Today, two years later, there’s a role- reversal: Quarantine has brought with it an abundance of time. If anything, this is the time to revisit the array of underseen shows. The first season of Homecoming which detailed a military conspiracy to brainwash soldiers of their traumatic experiences on the field, makes for a fitting contender. The best part? You can binge the entire thing in under five hours. And if you’re still interested, a second season with an all-new cast (Janelle Monae fills in Robert’s shoes), director, and storyline just dropped.

Both seasons of Homecoming are streaming on Amazon Prime Video

In the past few weeks, I’ve found it immensely calming to start a new show or watching a movie.

3. Untouchable: If the #MeToo movement was a response to the excesses that powerful men for away with for a lifetime, then it wouldn’t be inaccurate to consider films documenting #MeToo as a valuable record of that injustice. Especially when the protagonist in question is Harvey Weinstein, the man who once deemed himself “untouchable” from consequences. Armed with interviews from a host of his accusers, Ursula MacFarlene’s documentary, that comes two months after Weinstein was sentenced to 23 years in prison, draws out in exact terms what it means to be held hostage by a sexual predator. What makes Untouchable an essential watch is that besides being a potent, meticulous takedown of Weinstein, it is also a no-holds-barred indictment of a culture that enabled him for years.

Untouchable is streaming on Netflix

4. Run: HBO’s Run is at its core, a show about something that everyone has thought of doing at least once: leaving behind their practical, boring existence and making a dash for a new life, bursting with spontaneity and adventure. It is essentially an adrenaline rush condensed into seven episodes. That this “run-com” is razor-sharp and funny is as much an icing on the cake as is the fact that Fleabag’s Phoebe Waller-Bridge serves as its executive producer and the show is created by her best friend and frequent collaborator Vicky Jones. Merrit Wever (Unbelievable, Marriage Story) and Domhnall Gleeson play former college lovers who once made a pact 17 years ago to drop everything and travel across America with each other if one of them texted the other the magic word: Run. It gets even better. The final episode drops on Monday, so you have the weekend to catch up on all six episodes.

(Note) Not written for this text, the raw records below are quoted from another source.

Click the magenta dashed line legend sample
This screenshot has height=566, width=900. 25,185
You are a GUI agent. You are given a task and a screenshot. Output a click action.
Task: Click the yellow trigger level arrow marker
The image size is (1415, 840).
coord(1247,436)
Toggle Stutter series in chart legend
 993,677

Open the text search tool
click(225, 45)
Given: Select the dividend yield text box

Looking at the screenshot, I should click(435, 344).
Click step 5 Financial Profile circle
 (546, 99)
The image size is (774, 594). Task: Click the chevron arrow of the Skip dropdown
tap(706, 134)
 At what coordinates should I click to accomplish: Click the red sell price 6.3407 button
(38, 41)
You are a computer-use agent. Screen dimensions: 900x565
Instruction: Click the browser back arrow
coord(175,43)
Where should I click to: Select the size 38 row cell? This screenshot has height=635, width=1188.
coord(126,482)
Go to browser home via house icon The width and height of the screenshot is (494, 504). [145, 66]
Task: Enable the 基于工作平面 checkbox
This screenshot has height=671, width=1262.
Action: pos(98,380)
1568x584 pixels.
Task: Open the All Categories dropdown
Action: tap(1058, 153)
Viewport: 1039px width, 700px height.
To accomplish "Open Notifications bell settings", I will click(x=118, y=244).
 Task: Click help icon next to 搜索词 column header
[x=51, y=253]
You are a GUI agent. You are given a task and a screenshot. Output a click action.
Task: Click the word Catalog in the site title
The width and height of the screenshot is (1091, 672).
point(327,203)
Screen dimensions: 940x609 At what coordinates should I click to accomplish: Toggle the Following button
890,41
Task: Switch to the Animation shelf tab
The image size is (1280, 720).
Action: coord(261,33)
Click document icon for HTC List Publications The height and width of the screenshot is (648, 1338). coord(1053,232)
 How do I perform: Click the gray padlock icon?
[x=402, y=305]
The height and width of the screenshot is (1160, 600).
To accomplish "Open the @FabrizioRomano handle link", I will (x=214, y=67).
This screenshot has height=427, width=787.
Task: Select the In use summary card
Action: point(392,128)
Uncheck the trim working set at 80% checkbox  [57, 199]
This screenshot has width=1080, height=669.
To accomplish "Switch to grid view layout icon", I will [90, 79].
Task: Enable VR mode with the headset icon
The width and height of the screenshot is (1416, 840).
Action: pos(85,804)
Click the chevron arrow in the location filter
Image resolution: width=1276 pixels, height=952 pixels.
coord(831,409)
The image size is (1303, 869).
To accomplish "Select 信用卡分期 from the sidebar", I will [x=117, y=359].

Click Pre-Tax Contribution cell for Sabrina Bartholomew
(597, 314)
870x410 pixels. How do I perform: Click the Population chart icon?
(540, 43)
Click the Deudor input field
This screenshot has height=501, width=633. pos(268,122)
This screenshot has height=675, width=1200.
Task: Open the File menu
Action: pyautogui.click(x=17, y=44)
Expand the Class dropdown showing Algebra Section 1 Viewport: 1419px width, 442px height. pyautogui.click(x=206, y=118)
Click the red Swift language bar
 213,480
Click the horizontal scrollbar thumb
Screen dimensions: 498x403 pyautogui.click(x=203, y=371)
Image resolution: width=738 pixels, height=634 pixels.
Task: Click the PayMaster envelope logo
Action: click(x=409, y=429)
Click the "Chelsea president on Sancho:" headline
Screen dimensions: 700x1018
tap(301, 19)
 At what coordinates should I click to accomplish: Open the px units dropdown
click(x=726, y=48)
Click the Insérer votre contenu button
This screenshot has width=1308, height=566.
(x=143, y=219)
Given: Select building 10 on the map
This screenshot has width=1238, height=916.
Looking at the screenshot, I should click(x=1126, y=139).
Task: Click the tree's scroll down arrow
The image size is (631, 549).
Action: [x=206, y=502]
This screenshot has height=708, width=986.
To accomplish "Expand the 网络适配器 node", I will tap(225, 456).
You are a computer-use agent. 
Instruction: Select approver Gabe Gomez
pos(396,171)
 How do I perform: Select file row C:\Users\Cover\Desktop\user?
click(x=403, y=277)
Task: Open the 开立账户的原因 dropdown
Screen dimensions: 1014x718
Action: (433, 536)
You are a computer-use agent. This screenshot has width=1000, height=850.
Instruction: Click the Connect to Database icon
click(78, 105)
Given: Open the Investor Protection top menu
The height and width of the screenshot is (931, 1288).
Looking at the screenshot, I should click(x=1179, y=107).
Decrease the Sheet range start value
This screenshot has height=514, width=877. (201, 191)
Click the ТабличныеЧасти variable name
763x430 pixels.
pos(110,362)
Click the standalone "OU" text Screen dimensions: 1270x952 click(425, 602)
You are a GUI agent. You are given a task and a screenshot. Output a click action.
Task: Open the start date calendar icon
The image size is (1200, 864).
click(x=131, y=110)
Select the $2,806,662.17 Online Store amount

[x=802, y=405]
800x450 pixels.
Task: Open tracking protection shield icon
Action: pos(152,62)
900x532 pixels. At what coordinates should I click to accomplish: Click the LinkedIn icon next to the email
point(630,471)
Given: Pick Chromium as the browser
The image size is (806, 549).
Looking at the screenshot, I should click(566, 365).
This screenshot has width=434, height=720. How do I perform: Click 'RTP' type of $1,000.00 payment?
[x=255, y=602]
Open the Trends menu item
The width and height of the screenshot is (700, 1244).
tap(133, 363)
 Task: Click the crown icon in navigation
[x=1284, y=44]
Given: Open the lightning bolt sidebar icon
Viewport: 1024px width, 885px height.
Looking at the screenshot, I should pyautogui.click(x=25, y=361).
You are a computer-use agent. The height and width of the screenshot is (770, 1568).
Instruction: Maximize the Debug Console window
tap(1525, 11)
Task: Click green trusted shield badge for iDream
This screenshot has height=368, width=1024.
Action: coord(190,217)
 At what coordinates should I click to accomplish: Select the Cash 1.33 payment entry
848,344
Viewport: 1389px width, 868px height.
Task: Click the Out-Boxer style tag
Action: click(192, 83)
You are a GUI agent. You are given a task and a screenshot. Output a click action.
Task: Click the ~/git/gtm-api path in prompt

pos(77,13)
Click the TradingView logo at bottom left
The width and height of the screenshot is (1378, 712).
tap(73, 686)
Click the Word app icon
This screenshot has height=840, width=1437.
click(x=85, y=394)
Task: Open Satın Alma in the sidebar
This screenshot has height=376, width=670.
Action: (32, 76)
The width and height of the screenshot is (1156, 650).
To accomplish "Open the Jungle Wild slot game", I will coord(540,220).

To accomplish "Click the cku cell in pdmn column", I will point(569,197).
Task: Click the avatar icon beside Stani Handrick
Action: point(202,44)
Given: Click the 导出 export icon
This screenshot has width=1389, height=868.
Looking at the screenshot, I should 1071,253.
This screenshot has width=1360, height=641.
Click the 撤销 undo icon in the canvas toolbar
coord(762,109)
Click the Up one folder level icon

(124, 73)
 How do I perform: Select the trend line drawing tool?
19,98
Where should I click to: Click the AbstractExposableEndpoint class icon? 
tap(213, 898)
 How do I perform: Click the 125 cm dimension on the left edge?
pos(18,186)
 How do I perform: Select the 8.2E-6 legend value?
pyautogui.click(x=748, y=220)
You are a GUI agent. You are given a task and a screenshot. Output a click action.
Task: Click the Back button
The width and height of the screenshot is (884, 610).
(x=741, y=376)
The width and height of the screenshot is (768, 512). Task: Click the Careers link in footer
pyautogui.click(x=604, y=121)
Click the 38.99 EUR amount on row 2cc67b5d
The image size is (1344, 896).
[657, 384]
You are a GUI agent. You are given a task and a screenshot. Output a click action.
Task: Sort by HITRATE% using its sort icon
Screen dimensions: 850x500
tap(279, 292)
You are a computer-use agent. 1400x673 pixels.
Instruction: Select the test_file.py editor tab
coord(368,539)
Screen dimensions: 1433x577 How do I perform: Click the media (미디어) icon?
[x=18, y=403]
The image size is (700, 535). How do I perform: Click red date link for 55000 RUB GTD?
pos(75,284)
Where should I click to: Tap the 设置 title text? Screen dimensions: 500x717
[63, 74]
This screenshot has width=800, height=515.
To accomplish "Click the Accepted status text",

Run is streaming on Disney+ Hotstar

5. Meri Pyaari Bindu: With every passing day, it feels as if the period in time when it might be safe enough to watch a movie at a theatre that is packed to capacity grows more and more distant. Thankfully, there’s one film to be excited about: Shoojit Sircar’s Gulabo Sitabo premieres online next month and brings together Amitabh Bachchan and Ayushmann Khurranna, two actors who’ve previously given memorable performances in a Sircar film. In fact, it made me think of another Ayushmamn Khurrana outing that strayed from convention: Akshay Roy’s Meri Pyaari Bindu.

Structured as an anti-rom-com, Meri Pyaari Bindu is told from the perspective of Abhimanyu Roy (Khurrana), a writer who goes through the entire film fictionalising his first love-story to afford himself the happy ending that real life snatched away from him. The question then is: How far-off is his version from the actual events? For a film backed by Yash Raj Productions, Meri Pyaari Bindu is admiringly rebellious although not all of its ideas of romantic projection translate on-screen, due in part to the miscasting of Parineeti Chopra as the object of his affection. Yet, just like love, revisiting the film in hindsight makes its imperfections look more like an experiment.